Having reported an unexpected rise in number of registered COVID-19 cases in Port Sudan, the local health officials suspect that the rise was caused by the delta variant.
According to Voice of America, the health authorities in Port Sudan have confirmed that 140 new cases of COVID-19 have been recorded over the past week.
The symptoms appearing in new cases appear to be slightly different from those previously identified in previous waves, which caused the health officials to suspect this new wave could be linked to the delta variant.
The VOA report mentioned that the health workers in the Red Sea state recorded “at least 60 COVID-19-related deaths in the past two months, about the same amount recorded during the entire six-month period of the first wave.”
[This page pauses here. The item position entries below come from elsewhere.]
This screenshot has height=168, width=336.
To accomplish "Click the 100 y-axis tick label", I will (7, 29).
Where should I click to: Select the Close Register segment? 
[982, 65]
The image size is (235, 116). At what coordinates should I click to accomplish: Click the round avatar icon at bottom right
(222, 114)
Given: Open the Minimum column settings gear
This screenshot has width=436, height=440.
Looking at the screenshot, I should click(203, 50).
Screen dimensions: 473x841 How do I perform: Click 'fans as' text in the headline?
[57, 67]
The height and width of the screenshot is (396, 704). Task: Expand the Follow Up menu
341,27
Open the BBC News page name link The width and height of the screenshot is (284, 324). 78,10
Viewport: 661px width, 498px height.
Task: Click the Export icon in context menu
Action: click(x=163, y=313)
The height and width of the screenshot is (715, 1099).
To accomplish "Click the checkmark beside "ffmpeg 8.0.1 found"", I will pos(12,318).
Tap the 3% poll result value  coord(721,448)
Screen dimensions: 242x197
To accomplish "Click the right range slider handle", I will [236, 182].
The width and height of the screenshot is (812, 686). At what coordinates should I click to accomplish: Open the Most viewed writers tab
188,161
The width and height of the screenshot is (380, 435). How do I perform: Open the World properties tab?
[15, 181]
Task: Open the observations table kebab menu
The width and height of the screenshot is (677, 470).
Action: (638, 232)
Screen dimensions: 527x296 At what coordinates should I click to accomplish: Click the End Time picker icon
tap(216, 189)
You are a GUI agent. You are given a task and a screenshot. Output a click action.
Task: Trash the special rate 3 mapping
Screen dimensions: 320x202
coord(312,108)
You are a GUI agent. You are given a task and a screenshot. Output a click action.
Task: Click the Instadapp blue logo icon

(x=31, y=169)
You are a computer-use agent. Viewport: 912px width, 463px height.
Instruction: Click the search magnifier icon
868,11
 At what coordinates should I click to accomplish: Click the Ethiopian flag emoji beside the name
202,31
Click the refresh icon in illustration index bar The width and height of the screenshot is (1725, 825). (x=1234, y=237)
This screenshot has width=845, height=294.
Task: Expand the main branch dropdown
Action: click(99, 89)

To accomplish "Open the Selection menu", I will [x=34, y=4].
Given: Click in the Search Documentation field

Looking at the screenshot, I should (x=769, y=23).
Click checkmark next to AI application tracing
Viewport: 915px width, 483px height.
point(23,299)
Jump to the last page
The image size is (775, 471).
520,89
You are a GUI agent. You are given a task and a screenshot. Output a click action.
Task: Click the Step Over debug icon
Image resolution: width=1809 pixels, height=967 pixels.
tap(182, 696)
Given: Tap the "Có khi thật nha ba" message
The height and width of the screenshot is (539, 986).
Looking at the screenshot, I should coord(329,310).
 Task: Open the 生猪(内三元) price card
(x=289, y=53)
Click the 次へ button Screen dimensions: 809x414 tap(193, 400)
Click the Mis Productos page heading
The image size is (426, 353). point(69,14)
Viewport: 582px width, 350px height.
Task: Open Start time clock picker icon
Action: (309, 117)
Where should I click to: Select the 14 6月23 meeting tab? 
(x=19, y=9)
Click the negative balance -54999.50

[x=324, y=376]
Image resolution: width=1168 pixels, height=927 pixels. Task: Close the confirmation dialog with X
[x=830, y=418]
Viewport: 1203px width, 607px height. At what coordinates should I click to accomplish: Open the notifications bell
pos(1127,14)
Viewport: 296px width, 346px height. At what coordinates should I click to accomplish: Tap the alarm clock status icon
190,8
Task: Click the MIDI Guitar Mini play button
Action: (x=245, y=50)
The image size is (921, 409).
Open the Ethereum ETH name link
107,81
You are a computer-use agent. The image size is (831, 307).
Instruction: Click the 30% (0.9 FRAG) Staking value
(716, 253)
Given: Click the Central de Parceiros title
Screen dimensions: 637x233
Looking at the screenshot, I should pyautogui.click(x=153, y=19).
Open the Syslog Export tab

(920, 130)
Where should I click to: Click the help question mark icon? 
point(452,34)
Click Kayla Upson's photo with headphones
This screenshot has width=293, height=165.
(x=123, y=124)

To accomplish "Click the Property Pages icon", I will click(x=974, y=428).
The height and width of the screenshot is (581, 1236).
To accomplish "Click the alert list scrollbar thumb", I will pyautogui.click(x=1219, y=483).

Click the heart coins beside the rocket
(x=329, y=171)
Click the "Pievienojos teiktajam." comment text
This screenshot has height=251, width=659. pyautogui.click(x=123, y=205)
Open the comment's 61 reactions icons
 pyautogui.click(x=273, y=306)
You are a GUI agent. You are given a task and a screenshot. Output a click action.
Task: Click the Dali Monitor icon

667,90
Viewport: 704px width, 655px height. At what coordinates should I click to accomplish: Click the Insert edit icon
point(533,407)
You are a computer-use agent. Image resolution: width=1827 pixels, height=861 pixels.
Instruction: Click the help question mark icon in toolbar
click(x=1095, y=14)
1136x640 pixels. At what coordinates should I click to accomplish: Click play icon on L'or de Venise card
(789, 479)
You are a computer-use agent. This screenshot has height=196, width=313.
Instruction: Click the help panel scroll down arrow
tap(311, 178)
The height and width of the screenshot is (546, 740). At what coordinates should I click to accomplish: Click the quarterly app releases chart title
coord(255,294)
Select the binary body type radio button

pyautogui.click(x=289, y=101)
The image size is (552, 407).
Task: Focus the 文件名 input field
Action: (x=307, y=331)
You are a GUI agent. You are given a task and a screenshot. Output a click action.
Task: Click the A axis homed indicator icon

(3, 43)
Two weeks ago the director general of the state’s health sector, Zaafaran al-Zaki, spoke to AlTaghyeer after a hand grenade had exploded inside an athletic club in Port Sudan.
Zaafaran mentioned in her statements that the return of COVID-19 had left state officials worried that the many people seeking empty beds or isolation centers nearby would not be able to find any.
The Minister of Health in charge had complained about the acute shortage of anesthetics for operations, and further explained that the red Sea state was suffering from a shortage of medical personnel.
Last June, the Khartoum state authorities had confirmed that the number of daily COVID-19 cases reported had been in decline.
The Federal Health Ministry in Sudan had reported earlier this month that nearly a million people were vaccinated nationwide, and revealed plans to import 4 million doses of Johnson & Johnson’s vaccine.